Highlights of NRE Labs v0.2.0
This is a big release with a lot of changes, and many of the changes across the various repositories are tightly coordinated. We’ll provide the full Changelog at the end of this post, but before that, we want to go over some of the highlights for this release, especially those that required changes across multiple repositories:
New Lesson - Introduction to StackStorm!
We’re happy to introduce a great new lesson. This one explores a great open source project for doing event-driven automation, called StackStorm
You can check out the new lesson right now, right here! This is an exciting, new lesson with five brand new labs ready to go, covering each of the aspects of event-driven automation with StackStorm:
- Introduction
- Actions
- Workflows
- Sensors and Triggers
- Rules
We were originally going to add even more labs, but we have some additional changes planned for the overall structure of NRE Labs, and thought it might be best to save those for an upcoming release. In the meantime, pull the “trigger” on this new lesson! :)
Streamlined Authentication
Previously, we used a variety of different credentials for lesson endpoints like the vQFX and utility image. A few of the images had been standardized, especially those that were created explicitly for this project, but a few had different credentials. As a result, we had to provide a credential set in the lesson definition for each endpoint, so that syringe
and antidote-web
knew how to log in to the device.
However, this added quite a bit of additional complexity, as these credentials needed to be embedded in the lesson definition, as well as passed into the metadata for the lesson endpoints in Kubernetes. It was a bit of a mess.
We threw all that mess out, and decided to enforce a single credential set across the board. Any lesson endpoint that uses SSH and is represented as a terminal in the browser, must support these credentials.
This simplifies the lesson definitions significantly, and also reduces the logic on the back-end for deciding which credentials to use based on the lesson endpoint.
The Progress Bar Actually Does Something Now!
We’re really excited about this one, as we think it addresses arguably one of the most painful parts of NRE Labs to date. Previously, the “progress bar” brought up when loading a new lesson - or moving between labs within a lesson - didn’t do much of anything except sit there and churn. It didn’t matter what was happening on the back-end, you had to stare at that thing at 100% the entire time. Kind of insulting - we know. We are sorry.
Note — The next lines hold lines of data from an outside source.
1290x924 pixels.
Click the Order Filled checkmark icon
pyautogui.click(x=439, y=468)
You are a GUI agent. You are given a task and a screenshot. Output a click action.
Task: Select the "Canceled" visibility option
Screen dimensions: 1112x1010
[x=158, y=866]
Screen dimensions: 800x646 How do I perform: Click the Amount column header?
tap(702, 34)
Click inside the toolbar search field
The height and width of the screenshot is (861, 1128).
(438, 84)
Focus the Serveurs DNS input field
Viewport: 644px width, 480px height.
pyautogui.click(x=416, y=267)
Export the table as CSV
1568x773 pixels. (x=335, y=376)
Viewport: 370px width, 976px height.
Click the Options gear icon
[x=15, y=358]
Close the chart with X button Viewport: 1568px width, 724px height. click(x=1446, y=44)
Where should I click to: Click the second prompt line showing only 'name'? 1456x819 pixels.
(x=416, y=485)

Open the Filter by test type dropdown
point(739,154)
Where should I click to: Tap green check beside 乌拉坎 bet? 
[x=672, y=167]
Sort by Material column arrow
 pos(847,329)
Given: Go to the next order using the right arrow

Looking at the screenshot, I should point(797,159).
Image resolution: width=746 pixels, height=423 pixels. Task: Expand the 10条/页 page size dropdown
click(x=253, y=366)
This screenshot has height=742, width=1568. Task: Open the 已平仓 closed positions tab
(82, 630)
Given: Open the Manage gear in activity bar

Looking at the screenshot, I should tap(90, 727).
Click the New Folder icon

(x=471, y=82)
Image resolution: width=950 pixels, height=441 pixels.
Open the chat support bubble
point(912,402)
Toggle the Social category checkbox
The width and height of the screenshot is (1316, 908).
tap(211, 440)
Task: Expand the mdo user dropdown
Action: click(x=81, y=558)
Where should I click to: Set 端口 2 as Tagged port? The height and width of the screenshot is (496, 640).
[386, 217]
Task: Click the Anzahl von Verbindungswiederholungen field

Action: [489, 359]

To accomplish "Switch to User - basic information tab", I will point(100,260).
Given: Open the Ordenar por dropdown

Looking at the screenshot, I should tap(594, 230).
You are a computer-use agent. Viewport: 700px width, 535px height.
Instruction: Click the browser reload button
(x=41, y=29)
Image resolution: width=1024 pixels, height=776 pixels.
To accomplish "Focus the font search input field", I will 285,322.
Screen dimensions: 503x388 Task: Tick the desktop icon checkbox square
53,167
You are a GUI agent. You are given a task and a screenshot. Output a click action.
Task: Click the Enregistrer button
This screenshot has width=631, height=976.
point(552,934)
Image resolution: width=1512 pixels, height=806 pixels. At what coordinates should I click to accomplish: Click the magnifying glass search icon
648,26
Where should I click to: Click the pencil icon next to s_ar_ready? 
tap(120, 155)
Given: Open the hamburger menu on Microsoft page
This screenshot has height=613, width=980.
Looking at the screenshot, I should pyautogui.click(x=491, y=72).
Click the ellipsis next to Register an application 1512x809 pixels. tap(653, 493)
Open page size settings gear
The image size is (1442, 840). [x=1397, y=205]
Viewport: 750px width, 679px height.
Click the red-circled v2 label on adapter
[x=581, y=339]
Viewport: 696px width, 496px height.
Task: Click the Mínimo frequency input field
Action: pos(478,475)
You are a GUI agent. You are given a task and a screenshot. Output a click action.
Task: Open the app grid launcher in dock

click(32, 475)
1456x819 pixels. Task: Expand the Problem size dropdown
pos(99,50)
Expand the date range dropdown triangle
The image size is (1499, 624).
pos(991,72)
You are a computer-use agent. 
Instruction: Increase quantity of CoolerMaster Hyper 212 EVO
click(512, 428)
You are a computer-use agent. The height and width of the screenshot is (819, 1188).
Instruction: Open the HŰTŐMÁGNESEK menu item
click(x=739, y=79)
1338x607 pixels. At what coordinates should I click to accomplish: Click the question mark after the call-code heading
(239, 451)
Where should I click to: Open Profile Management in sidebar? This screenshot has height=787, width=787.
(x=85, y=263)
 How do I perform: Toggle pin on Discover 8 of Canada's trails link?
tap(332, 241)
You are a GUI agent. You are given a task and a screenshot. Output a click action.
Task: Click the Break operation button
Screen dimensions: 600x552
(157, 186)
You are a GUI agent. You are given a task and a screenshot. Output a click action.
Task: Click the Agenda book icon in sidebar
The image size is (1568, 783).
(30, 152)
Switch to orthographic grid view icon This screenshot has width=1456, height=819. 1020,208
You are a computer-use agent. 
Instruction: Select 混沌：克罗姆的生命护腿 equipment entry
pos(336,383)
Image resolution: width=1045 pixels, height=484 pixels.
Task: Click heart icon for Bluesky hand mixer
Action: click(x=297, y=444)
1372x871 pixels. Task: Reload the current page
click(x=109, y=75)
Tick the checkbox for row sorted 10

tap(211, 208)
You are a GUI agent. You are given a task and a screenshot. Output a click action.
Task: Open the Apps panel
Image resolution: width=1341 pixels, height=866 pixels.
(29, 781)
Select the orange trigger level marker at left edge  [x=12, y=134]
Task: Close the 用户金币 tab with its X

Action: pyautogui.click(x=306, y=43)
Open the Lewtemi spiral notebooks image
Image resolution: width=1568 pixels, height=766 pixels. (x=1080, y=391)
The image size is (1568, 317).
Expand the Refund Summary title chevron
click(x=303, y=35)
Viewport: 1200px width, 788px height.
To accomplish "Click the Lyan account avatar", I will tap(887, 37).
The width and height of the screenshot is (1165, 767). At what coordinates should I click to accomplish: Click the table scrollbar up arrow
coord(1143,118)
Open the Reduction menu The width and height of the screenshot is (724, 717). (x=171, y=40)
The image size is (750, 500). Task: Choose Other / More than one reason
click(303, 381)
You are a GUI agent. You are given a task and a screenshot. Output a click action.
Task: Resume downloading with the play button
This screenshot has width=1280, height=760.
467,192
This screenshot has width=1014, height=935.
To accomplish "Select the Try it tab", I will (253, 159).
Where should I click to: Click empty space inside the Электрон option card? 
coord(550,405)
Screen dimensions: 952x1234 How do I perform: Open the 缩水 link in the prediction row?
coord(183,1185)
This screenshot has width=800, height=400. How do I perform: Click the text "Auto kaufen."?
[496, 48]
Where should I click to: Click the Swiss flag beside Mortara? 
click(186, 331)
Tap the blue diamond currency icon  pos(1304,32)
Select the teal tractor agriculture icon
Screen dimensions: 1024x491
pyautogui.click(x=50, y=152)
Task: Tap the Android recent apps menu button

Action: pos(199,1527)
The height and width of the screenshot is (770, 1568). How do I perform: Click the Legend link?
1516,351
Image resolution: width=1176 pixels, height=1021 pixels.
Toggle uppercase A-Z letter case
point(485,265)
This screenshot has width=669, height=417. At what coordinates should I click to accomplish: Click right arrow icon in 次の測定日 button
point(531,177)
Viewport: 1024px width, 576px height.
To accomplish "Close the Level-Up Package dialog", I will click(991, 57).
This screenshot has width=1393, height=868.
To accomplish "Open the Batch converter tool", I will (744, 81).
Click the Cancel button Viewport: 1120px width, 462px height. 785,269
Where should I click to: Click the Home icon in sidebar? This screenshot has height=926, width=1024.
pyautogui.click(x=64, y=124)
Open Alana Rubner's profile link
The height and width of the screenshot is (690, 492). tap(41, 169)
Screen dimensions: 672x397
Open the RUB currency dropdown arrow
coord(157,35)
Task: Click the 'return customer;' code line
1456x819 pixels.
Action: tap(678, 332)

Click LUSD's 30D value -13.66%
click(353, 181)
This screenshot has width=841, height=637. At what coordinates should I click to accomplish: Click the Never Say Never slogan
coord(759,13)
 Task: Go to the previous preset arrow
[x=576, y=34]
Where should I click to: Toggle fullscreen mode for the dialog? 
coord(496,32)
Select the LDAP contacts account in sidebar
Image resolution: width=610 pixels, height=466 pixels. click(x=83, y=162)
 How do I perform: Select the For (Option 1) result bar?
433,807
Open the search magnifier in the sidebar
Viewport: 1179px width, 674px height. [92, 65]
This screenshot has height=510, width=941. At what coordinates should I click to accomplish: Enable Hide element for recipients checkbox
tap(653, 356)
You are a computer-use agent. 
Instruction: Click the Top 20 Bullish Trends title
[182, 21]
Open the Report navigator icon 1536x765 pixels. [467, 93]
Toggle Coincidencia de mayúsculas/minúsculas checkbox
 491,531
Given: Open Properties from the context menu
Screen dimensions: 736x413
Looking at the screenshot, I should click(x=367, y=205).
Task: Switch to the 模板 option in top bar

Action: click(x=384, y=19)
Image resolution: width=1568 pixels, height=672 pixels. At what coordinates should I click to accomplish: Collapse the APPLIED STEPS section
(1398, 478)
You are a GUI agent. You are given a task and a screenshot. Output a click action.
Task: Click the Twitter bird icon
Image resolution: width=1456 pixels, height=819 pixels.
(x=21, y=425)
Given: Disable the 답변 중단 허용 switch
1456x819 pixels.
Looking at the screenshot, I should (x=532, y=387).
No more. Now, progress for the lesson’s setup and configuration is being provided via the Syringe API. The API now indicates - from the moment you initially request a new lesson - how many endpoints have passed a basic reachability test (meaning they’ve initially started), and how many haven’t. Once those are all online, it will also indicate whether or not anything needs to be configured. Of course, it will also indicate when everything is ready to go.
This means we can also improve the front-end to consume all this information and present a much, much, MUCH more useful progress indicator:
We really hope this makes things easier to wait for, especially on the initial lesson startup.
Syringe Stability Improvements
While at first glance, this will appear to be a laundry list of minor improvements, these add a tremendous amount of stability to the back-end component for NRE Labs: “Syringe”. These will have a big positive impact on the end user experience in NRE Labs.
- Simplify and improve safety of in-memory state model - Syringe doesn’t (currently) have a database. Everything Syringe does is tracked using in-memory structs and maps. Unfortunately we failed to clean up a few concurrency no-nos that we committed early on in Syringe’s development while we were still deciding how to handle state. This PR fixes that, and prevents related crashes.
- Introduce garbage collection whitelist functionality - this is a cool new feature that might not be useful to everyone, but could be useful for those doing demos with NRE Labs, or developing lesson content. This is a handy API and CLI feature for adding a session ID to a “whitelist”, which prevents any lesson with that session ID from being cleaned up due to garbage-collection. In effect, these lessons would last until Syringe was restarted.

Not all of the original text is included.